EXERCISE DESCRIPTION – Transcribe the following entries word for word. End with the line where "Task: Type the slash key" appears.

DATA TO EXAMINE Start Marker

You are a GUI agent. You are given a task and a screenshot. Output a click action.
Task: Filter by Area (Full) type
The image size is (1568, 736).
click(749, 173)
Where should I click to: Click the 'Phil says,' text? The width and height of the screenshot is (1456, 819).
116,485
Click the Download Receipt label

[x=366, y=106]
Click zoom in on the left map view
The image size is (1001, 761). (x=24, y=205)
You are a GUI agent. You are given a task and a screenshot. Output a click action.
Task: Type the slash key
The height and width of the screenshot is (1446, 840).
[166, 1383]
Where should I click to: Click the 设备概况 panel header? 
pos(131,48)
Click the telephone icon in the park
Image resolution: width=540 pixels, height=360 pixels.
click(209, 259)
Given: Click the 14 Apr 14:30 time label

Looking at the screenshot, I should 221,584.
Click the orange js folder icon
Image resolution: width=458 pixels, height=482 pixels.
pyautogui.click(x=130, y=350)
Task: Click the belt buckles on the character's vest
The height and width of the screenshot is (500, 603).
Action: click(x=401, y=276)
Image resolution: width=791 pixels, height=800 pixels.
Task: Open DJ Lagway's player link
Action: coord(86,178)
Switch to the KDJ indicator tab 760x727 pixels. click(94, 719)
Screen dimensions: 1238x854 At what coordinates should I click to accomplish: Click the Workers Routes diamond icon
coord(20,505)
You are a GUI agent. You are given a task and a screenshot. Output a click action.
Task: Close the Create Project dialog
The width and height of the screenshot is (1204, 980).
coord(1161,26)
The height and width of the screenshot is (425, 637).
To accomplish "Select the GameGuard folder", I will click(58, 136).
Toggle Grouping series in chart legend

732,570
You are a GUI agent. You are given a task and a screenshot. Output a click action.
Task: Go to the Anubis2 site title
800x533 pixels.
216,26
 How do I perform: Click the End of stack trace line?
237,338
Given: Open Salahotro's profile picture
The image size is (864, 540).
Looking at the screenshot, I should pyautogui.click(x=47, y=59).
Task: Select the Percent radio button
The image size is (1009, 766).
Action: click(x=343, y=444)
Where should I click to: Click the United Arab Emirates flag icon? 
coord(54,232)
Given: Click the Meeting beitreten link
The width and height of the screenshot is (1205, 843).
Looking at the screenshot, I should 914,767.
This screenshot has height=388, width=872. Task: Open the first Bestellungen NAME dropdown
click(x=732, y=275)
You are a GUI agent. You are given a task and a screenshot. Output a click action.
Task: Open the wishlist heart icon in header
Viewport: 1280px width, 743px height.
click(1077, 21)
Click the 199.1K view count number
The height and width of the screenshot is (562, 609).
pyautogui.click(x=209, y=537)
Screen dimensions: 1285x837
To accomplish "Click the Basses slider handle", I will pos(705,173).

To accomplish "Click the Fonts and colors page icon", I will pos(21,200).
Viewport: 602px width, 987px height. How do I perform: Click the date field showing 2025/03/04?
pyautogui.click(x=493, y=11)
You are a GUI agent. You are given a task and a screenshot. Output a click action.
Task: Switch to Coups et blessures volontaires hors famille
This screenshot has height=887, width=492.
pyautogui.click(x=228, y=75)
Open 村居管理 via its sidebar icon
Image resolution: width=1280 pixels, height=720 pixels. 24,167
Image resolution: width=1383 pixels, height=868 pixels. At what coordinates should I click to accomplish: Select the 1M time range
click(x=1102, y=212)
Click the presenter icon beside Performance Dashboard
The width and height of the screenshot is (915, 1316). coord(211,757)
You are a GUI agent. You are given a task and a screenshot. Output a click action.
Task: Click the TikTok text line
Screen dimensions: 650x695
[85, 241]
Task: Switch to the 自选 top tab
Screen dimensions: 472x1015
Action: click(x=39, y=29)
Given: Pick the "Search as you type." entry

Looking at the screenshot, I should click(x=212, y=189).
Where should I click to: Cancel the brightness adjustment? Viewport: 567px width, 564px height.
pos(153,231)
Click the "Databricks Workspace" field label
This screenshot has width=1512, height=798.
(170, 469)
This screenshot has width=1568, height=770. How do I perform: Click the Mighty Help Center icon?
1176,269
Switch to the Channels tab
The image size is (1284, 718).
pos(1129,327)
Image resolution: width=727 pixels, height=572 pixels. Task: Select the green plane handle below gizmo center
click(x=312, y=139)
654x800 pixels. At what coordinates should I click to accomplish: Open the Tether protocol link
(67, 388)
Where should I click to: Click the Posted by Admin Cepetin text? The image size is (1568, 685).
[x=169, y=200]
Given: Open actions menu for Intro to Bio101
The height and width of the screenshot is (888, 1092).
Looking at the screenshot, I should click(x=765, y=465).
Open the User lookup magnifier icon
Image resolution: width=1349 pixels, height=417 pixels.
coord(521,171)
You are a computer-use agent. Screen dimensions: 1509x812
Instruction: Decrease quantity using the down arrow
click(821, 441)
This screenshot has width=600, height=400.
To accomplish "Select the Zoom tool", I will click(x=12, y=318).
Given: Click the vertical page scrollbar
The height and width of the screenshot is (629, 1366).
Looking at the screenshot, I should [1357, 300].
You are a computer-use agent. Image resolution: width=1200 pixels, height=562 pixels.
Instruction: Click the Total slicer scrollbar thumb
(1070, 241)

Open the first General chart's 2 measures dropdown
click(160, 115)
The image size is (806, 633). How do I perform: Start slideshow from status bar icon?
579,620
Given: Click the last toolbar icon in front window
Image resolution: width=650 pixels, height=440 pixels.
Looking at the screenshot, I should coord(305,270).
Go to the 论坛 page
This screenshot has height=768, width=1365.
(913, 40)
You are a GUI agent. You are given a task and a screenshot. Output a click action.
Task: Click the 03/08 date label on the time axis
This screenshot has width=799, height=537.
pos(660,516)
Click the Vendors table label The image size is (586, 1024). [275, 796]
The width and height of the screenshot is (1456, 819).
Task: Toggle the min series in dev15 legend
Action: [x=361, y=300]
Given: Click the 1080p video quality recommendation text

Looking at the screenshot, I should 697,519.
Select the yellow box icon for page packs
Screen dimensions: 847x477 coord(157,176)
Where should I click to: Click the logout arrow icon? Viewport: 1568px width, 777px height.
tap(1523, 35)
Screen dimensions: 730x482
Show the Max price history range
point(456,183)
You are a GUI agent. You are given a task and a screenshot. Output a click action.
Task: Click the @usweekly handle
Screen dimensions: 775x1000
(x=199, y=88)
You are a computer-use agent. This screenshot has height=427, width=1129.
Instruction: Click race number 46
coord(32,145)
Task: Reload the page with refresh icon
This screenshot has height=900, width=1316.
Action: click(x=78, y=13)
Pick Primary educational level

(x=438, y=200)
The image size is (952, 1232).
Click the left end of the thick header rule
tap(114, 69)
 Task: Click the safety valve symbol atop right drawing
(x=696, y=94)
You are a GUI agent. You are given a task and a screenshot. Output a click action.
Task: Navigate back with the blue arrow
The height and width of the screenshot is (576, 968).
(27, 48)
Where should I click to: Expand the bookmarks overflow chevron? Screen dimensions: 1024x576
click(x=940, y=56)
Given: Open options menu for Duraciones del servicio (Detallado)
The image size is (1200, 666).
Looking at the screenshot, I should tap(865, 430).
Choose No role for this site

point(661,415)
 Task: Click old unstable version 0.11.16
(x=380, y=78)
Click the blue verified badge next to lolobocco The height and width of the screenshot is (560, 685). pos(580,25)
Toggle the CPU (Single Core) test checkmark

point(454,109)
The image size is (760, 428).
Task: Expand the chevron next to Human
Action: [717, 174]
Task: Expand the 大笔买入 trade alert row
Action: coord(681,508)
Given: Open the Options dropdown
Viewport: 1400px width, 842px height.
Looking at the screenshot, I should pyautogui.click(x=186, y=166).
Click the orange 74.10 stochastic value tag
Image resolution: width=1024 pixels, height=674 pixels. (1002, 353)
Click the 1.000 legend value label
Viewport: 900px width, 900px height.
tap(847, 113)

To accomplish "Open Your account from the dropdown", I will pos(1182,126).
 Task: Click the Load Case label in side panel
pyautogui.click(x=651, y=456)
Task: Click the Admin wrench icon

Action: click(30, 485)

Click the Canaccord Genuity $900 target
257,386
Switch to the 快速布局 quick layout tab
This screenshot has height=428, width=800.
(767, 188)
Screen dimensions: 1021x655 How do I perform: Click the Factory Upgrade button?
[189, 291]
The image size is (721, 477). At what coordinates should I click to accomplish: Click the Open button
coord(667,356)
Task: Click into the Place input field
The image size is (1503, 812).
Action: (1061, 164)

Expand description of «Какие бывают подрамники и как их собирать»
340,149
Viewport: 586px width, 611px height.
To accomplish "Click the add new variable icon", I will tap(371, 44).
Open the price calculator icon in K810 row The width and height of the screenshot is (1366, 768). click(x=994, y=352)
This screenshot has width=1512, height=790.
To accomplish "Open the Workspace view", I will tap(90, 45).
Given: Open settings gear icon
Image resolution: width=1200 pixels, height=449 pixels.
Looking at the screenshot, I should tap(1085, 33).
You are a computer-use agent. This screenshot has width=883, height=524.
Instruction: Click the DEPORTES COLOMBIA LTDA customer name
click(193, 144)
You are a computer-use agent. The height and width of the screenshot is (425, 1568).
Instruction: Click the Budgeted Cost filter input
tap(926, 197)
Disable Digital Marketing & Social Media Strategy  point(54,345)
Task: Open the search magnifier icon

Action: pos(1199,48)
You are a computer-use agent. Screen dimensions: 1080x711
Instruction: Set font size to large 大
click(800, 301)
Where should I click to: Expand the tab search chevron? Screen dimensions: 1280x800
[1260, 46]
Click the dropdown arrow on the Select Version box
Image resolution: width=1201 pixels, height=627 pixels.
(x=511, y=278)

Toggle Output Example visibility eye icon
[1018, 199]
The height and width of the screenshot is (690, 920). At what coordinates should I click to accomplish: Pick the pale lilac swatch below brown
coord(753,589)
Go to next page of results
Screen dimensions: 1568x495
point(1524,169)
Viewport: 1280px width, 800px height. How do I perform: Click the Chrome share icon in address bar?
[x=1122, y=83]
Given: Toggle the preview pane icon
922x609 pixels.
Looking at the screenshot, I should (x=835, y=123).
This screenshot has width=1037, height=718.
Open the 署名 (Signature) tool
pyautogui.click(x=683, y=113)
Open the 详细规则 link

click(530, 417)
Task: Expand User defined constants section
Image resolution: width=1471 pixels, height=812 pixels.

DATA TO EXAMINE End Marker

TASK RESULT –
You are a GUI agent. You are given a task and a screenshot. Output a click action.
Task: Filter by Area (Full) type
The image size is (1568, 736).
click(749, 173)
Where should I click to: Click the 'Phil says,' text? The width and height of the screenshot is (1456, 819).
116,485
Click the Download Receipt label

[x=366, y=106]
Click zoom in on the left map view
The image size is (1001, 761). (x=24, y=205)
You are a GUI agent. You are given a task and a screenshot. Output a click action.
Task: Type the slash key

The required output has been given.